What is expected: State the number of lines with "Share" in the listing, leaving out everything else.

══ Stored data ══

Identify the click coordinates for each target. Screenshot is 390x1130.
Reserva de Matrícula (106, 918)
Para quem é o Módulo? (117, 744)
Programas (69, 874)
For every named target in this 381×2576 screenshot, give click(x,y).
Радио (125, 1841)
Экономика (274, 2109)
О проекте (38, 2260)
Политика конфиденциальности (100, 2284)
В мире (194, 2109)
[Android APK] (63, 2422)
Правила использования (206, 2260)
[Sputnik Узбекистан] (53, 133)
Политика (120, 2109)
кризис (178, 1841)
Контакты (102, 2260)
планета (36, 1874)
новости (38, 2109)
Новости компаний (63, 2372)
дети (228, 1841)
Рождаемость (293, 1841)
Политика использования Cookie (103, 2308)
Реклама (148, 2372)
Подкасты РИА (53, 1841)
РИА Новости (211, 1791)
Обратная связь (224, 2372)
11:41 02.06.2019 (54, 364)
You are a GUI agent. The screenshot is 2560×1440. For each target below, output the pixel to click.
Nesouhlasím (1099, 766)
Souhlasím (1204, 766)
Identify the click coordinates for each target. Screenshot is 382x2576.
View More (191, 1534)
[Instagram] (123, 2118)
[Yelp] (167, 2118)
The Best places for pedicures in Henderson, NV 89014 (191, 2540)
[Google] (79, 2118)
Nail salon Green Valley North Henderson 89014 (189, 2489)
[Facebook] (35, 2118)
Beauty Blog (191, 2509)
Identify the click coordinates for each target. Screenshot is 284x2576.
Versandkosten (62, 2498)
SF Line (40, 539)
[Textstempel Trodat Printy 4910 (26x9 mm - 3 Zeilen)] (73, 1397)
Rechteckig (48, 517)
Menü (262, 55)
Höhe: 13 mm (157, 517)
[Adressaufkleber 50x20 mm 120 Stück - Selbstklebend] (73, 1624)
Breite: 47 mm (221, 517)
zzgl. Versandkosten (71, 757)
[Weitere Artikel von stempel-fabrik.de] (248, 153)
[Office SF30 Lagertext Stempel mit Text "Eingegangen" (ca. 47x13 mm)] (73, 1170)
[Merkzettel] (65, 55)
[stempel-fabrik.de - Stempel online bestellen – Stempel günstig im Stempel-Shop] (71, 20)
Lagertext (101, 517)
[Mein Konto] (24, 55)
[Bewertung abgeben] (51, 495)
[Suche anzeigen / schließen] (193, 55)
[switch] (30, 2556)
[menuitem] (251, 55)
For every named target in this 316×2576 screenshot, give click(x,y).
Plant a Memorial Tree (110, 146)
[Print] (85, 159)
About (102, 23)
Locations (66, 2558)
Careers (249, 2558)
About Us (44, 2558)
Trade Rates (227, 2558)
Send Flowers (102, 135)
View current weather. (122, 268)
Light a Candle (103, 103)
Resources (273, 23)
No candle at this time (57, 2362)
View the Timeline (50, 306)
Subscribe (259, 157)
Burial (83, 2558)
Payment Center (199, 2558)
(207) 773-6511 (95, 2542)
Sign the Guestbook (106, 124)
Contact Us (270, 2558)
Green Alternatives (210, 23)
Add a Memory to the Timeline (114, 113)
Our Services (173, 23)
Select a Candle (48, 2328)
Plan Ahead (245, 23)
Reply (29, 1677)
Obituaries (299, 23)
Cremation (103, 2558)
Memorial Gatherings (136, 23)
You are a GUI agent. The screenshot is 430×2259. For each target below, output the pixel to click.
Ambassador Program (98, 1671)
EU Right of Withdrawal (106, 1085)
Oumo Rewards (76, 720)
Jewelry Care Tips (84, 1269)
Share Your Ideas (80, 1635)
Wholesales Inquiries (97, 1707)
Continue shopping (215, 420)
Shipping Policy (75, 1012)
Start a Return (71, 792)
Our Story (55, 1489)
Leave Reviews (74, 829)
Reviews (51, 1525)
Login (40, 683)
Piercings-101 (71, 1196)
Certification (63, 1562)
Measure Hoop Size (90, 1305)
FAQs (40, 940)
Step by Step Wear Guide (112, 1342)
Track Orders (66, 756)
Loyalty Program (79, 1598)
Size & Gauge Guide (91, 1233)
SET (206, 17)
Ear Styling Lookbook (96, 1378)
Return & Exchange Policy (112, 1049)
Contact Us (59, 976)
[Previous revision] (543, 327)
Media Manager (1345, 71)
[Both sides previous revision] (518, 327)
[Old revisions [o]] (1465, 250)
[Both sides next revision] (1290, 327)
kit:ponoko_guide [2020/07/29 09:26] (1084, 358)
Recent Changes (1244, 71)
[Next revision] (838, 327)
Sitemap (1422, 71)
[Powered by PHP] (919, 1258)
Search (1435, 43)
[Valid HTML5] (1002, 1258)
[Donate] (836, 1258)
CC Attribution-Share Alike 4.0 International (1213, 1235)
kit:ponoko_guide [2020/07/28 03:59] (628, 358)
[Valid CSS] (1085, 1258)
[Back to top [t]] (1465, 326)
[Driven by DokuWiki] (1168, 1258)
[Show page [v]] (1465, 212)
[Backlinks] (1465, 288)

═══

Output of the task: 2